▶ Task prompt
Beneath this instruction is a block of data; output from it exactly the lines that run from the one containing "Given: Click the Increase Decimal icon" through the one containing "Given: Activate the zoom in tool", inclusive.
● ● ●
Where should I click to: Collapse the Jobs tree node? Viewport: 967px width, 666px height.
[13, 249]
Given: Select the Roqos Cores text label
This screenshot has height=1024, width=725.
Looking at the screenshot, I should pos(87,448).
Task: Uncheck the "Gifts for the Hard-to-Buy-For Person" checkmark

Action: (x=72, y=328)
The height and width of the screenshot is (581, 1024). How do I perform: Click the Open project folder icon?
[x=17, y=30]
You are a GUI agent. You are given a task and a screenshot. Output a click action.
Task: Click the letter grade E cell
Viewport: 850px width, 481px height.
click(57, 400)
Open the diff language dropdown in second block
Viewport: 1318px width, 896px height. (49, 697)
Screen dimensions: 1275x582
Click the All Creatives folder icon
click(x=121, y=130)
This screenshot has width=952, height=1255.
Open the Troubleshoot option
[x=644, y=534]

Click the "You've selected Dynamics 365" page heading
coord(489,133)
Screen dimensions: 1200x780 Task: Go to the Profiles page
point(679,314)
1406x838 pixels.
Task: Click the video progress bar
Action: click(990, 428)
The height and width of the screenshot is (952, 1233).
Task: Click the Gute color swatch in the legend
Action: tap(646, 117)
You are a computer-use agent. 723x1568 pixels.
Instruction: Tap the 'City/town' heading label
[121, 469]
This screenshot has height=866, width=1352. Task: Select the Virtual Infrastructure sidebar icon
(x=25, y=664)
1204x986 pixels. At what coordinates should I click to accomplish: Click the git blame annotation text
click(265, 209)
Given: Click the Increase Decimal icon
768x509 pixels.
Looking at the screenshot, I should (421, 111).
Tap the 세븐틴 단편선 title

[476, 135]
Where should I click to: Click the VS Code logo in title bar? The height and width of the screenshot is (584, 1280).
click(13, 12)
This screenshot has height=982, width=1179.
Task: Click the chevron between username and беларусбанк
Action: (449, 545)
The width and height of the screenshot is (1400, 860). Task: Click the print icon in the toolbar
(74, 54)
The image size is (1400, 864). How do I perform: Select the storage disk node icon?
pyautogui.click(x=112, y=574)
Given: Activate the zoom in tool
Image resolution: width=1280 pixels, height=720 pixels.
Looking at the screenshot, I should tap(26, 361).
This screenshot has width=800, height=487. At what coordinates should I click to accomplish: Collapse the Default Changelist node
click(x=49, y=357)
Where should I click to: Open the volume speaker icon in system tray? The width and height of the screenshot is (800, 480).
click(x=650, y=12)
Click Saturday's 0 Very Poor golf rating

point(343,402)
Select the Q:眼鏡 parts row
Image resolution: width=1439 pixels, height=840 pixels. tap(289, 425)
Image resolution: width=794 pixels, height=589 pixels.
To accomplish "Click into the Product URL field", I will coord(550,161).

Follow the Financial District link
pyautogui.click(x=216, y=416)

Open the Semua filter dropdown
● ● ●
▶ Answer below
Given: Click the Increase Decimal icon
768x509 pixels.
Looking at the screenshot, I should (421, 111).
Tap the 세븐틴 단편선 title

[476, 135]
Where should I click to: Click the VS Code logo in title bar? The height and width of the screenshot is (584, 1280).
click(13, 12)
This screenshot has height=982, width=1179.
Task: Click the chevron between username and беларусбанк
Action: (449, 545)
The width and height of the screenshot is (1400, 860). Task: Click the print icon in the toolbar
(74, 54)
The image size is (1400, 864). How do I perform: Select the storage disk node icon?
pyautogui.click(x=112, y=574)
Given: Activate the zoom in tool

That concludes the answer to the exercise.